Bisnis.com, JAKARTA-- Buton sudah sejak lama dikenal sebagai daerah penghasil aspal alam terbesar, setidaknya 80% cadangan aspal alam dunia terkandung di dalamnya, sementara sisanya tersebar di Trinidad, Meksiko, dan Kanada.
Tidak mengherankan, bila aspal menjadi identitas pulau bagian tenggara Sulawesi tersebut.
Sejak pertama kali ditemukan pada 1924 oleh seorang geolog asal Belanda, WH Hetzel, aspal batu buton atau yang dikenal dengan nama asbuton ini telah beberapa kali mengalami pasang surut seiring dengan kebutuhan dan perkembangan teknologi.
Asbuton yang sebelumnya sempat diolah oleh PT Perusahaan Aspal Negara mengalami masa keemasan pada era 1970 hingga 1980. Produksinya bahkan pernah mencapai 500.000 ton per tahun.
Sayangnya itu hanya cerita lama. Aspal yang sebetulnya dapat dengan mudah dieksplore dan menjadi sumber penghasilan utama Buton, kini hanya teronggok tak berdaya dan terkubur di perut bumi.
Bupati Buton Samsu Umar Abdul Samiun mengakui hingga saat ini belum ada proses eksplorasi besar-besaran yang dilakukan pemerintah terhadap asbuton.

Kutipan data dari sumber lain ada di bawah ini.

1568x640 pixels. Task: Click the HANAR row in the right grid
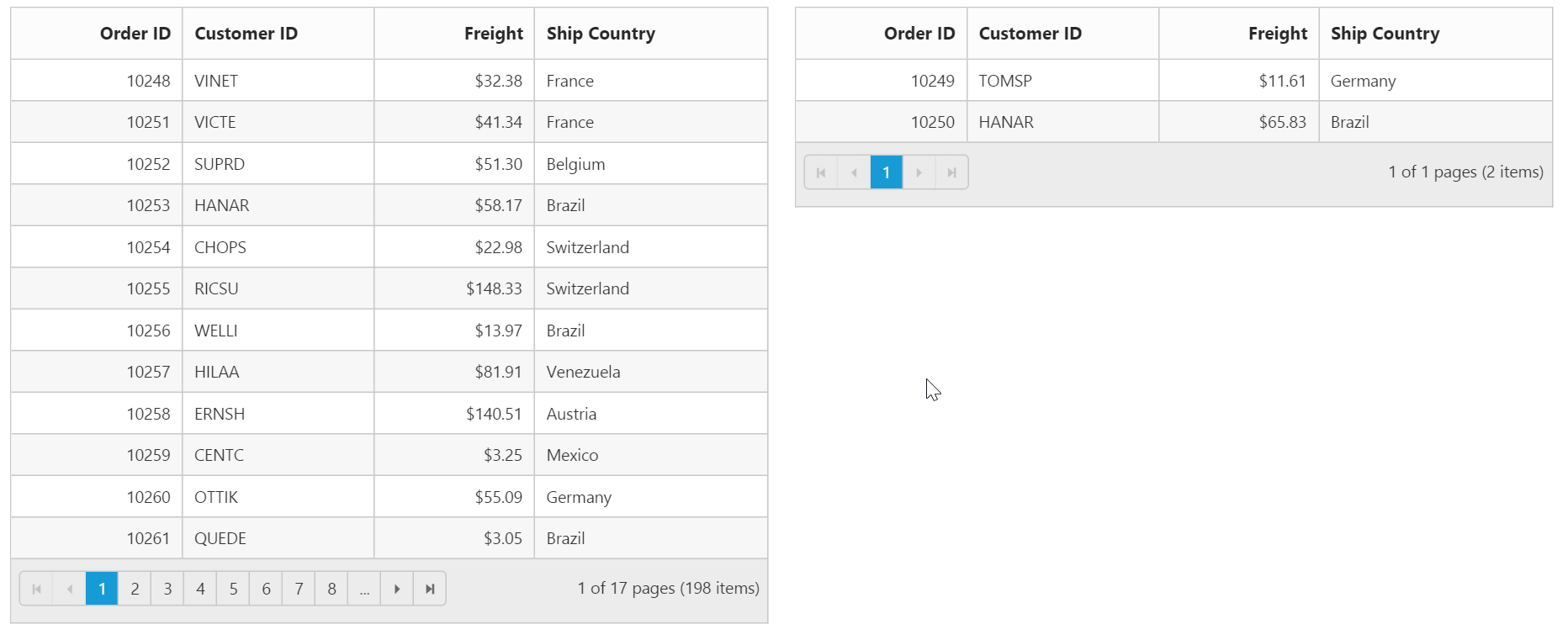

Padahal, aspal yang berada di kawasan Lawale, Buton ini dapat dengan mudah diraup karena berbentuk tumpukan yang menggunung, melingkupi areal seluas 43 hektare bahkan ketika digali hingga kedalaman 1000 meter pun aspal masih ada.
Diperkirakan, dalam kurun 300 tahun digali sumber alam ini tidak akan habis.
Ironisnya, pemerintah tampak lebih senang mengimpor aspal minyak dari negara tetangga daripada menggali secara maksimal potensi yang ada di negeri sendiri.
Dengan begitu, meski merupakan sumber kekayaan utama, asbuton belum memberikan kontribusi yang maksimal terhadap pendapatan daerah.
“Asbuton belum mendapat perhatian pemerintah. Kami juga tidak tahu kenapa asbuton tidak secara maksimal dieksplorasi. Padahal potensinya luar biasa besar bahkan 80% cadangan aspal dunia ada di Buton,” ujarnya ditemui di sela-sela Pagelaran Kesenian Budaya Tua Buton, Kamis (22/8/2013).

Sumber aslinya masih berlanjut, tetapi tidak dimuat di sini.